Personal information
- Full name: Thomas Malcolm Tejan-Sie
- Date of birth: 23 November 1988 (age 36)
- Place of birth: Camden, England
- Height: 5 ft 6 in (1.68 m)
- Position(s): Midfielder

Youth career
- 2005–2007: Leicester City

Senior career*
- Years: Team / Apps / (Gls)
- 2007–2011: Dagenham & Redbridge / 5 / (0)
- 2007: → Wingate & Finchley (loan) / 1 / (0)
- 2007: → Billericay Town (loan) / 7 / (2)
- 2009: → Braintree Town (loan) / 8 / (1)
- 2011: → Thurrock (loan) / 13 / (0)
- 2013–2021: Wingate & Finchley / 203 / (15)

= Tommy Tejan-Sie =

English footballer

Thomas Malcolm Tejan-Sie (born 23 November 1988) is an English footballer who plays as a midfielder; he last played for Wingate & Finchley.

== Career ==
Born in Camden, London, Tejan-Sie made his debut for Dagenham & Redbridge in the Football League Trophy, in the 1–0 away win against Peterborough United on 7 October 2008, coming on as a substitute in the 86th minute for Mark Nwokeji. He made his Football League debut against Exeter City in the 2–1 home defeat, on 20 January 2009, coming on as a substitute for Solomon Taiwo in the 79th minute.

At the start of the 2009–10 season, Tejan-Sie was loaned out for a month to Conference South club Braintree Town.

In January 2011, Tejan-Sie went on a month loan to Conference South club Thurrock. The deal later was extended by two further months.
In May 2011 Dagenham announced the release of Tejan-Sie at the end of his contract.

He joined Wingate & Finchley in August 2013, making his debut on the opening day of the season in a 4–0 victory over Carshalton Athletic.
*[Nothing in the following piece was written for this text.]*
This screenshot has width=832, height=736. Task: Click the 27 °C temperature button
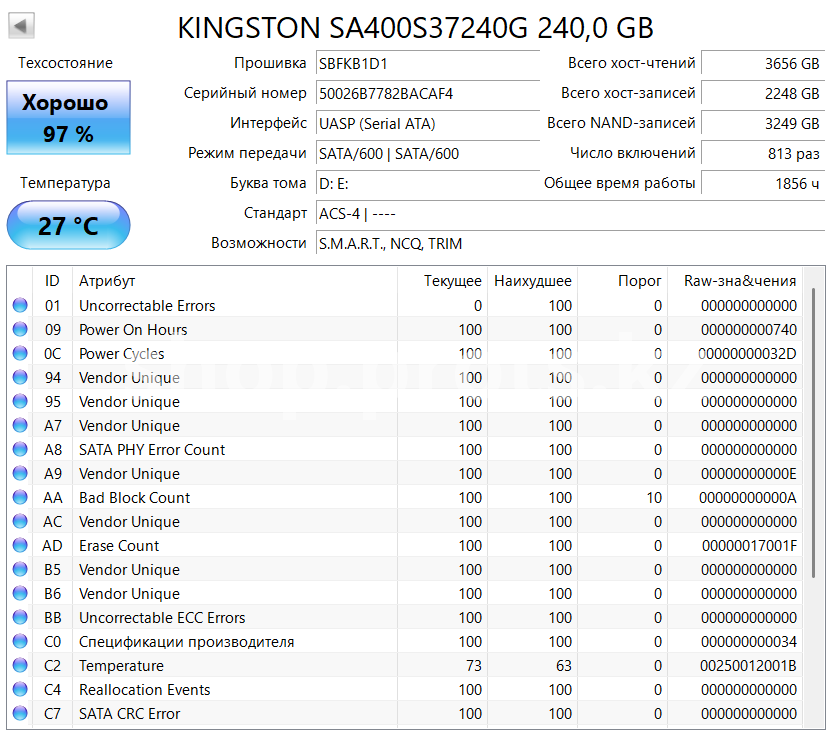point(68,226)
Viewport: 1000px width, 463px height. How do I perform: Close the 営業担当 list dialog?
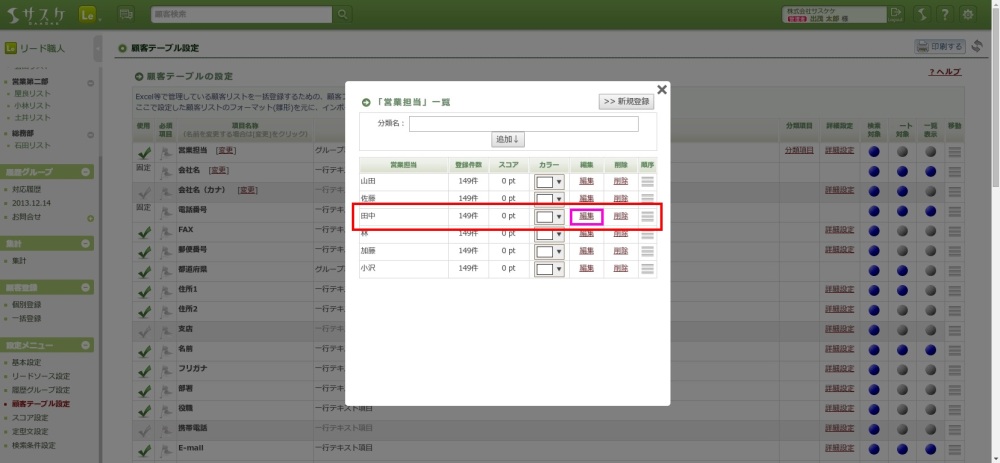661,89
Tejan-Sie scored his first goal for Wingate & Finchley against Corinthian-Casuals in the London Senior Cup Second Round on 3 December 2013, and scored his first league goal in a 3–1 home victory against Thamesmead Town on 25 January 2014. He remained with the club for a further seven years, featuring regularly during the 2014–15, 2015-16, 2016-17, 2017-18, 2018-19 and 2019-20 seasons, and was ever-present in the abandoned 2020-21 season, but made only seven appearances in the 2021-22 season and departed the club in November 2021.